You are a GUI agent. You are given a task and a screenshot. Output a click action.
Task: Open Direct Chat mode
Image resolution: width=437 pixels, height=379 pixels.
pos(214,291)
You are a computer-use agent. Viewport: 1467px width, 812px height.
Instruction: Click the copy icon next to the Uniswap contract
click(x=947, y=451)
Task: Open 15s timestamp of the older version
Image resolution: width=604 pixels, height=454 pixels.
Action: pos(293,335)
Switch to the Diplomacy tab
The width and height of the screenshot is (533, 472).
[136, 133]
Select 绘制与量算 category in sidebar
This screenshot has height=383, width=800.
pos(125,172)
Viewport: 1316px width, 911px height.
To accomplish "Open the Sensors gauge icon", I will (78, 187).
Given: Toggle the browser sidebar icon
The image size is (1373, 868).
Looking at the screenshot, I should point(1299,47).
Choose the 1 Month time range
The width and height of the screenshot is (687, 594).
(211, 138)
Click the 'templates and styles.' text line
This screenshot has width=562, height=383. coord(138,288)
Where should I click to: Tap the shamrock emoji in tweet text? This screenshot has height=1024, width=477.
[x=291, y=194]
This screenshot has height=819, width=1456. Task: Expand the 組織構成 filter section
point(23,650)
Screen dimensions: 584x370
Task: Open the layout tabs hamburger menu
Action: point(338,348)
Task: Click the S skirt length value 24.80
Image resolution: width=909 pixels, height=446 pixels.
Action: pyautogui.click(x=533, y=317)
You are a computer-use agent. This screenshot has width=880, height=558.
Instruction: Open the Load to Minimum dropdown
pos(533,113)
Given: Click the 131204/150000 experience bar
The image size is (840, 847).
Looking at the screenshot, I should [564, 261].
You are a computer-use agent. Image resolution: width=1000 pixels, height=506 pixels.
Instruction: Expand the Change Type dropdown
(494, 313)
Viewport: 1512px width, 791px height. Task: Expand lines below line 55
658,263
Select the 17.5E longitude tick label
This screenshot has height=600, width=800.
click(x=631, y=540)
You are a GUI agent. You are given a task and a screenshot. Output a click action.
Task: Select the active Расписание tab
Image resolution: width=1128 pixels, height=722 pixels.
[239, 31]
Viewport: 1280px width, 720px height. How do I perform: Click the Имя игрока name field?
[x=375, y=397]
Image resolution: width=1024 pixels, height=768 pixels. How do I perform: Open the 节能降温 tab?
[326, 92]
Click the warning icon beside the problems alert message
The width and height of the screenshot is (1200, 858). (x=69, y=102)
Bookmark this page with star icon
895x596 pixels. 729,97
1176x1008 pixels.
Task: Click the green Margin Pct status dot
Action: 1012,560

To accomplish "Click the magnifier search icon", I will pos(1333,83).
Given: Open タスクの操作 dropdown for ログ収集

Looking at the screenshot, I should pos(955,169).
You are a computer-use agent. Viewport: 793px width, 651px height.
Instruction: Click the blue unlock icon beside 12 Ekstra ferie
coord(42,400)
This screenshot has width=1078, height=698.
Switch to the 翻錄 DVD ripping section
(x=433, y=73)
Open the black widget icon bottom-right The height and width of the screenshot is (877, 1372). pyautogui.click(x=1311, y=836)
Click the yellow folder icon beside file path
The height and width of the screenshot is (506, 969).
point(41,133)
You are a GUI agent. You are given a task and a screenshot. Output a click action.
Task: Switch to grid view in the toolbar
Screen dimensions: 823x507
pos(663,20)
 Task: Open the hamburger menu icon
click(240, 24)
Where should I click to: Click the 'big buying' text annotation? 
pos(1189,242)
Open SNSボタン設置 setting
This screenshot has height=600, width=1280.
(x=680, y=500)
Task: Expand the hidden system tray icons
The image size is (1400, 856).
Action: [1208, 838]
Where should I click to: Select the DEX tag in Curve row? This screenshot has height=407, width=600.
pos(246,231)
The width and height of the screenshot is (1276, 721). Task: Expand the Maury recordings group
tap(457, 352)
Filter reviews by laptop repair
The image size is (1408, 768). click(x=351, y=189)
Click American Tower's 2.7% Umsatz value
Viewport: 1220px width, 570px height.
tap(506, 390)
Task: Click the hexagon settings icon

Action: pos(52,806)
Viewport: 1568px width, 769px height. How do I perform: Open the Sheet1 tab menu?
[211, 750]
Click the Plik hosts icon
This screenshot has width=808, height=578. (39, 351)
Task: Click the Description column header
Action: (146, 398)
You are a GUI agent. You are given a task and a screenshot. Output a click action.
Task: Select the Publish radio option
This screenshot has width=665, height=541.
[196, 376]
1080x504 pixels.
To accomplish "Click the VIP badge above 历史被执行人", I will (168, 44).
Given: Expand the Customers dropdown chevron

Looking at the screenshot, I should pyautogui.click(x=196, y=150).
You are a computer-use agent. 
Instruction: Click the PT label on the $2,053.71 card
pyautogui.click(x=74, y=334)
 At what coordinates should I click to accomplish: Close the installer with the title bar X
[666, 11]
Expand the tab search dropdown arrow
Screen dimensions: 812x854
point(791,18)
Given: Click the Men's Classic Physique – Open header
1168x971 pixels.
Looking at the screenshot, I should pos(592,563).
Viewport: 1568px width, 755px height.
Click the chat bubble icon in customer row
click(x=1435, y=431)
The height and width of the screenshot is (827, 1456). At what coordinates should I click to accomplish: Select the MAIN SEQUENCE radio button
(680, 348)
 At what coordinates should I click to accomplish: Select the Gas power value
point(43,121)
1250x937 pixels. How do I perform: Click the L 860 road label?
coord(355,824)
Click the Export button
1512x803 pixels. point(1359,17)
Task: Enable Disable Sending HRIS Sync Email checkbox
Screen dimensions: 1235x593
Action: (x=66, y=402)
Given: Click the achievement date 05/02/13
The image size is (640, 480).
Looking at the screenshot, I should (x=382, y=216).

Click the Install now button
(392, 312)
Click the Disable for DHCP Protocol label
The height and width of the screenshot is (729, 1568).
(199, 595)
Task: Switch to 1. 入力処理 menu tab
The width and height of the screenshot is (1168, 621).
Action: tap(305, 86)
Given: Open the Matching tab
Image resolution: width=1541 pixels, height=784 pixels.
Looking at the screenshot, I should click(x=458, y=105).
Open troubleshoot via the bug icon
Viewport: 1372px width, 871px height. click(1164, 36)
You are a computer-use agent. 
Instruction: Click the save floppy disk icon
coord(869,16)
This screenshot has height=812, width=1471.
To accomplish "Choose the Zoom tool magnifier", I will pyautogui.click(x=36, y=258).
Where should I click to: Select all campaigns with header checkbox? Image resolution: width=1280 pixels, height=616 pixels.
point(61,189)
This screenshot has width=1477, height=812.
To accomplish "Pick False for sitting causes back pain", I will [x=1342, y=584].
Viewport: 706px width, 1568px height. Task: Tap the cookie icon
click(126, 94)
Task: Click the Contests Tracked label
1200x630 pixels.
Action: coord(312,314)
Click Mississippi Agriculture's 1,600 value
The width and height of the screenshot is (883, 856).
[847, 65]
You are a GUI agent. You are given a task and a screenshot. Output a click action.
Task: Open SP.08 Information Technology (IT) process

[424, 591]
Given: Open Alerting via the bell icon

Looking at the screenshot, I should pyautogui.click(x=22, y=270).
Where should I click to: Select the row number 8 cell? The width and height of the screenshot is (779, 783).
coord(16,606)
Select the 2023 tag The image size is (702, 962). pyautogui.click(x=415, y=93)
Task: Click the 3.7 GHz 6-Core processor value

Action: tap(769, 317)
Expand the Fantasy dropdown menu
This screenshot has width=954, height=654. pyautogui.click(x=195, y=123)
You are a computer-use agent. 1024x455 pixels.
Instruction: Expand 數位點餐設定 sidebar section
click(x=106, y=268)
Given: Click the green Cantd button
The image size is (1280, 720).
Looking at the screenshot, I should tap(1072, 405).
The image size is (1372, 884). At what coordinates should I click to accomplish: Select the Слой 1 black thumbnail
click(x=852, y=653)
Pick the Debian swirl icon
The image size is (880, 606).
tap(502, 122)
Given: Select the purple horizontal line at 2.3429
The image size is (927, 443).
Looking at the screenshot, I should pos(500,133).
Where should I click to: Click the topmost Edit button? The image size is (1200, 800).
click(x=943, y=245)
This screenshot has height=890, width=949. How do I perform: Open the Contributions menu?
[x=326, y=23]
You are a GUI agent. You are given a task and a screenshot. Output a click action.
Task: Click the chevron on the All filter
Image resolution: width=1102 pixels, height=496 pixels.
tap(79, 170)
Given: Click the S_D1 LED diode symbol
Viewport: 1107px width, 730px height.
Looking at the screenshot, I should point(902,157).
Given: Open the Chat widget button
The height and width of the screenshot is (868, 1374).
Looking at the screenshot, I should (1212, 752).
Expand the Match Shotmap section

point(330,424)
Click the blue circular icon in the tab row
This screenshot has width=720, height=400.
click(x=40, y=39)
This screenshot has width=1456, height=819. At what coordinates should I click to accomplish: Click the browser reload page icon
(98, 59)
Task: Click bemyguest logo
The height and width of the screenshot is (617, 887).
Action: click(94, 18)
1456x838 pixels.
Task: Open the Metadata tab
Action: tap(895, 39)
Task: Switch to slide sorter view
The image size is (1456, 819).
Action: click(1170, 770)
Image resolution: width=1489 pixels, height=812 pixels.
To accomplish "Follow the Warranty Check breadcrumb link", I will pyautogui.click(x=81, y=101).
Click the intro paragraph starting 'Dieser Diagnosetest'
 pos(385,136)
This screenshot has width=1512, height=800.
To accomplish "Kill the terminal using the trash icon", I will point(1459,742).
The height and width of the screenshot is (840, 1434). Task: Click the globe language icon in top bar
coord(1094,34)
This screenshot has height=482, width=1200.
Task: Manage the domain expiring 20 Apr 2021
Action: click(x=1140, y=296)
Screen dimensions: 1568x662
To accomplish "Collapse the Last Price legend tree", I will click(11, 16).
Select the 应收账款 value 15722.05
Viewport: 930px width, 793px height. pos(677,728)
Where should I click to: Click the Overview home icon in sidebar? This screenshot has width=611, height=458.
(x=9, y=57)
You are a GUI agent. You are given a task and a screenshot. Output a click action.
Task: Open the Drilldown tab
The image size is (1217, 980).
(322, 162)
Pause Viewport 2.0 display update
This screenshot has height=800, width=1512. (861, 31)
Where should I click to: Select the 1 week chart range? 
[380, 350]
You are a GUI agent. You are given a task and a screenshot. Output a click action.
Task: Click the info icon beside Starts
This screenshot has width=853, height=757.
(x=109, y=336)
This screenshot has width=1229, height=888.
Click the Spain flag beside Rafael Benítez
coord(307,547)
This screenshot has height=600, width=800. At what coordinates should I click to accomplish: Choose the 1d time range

_WHAT TO PRODUCE_
Update the stretch from the line containing "You are a computer-use agent. Viewport: 793px" through the line containing "click(240, 24)" by putting "navigation menu" in place of "hamburger menu", leaving everything else unchanged.

_ANSWER TO THIS TASK_
You are a computer-use agent. Viewport: 793px width, 651px height.
Instruction: Click the blue unlock icon beside 12 Ekstra ferie
coord(42,400)
This screenshot has width=1078, height=698.
Switch to the 翻錄 DVD ripping section
(x=433, y=73)
Open the black widget icon bottom-right The height and width of the screenshot is (877, 1372). pyautogui.click(x=1311, y=836)
Click the yellow folder icon beside file path
The height and width of the screenshot is (506, 969).
point(41,133)
You are a GUI agent. You are given a task and a screenshot. Output a click action.
Task: Switch to grid view in the toolbar
Screen dimensions: 823x507
pos(663,20)
 Task: Open the navigation menu icon
click(240, 24)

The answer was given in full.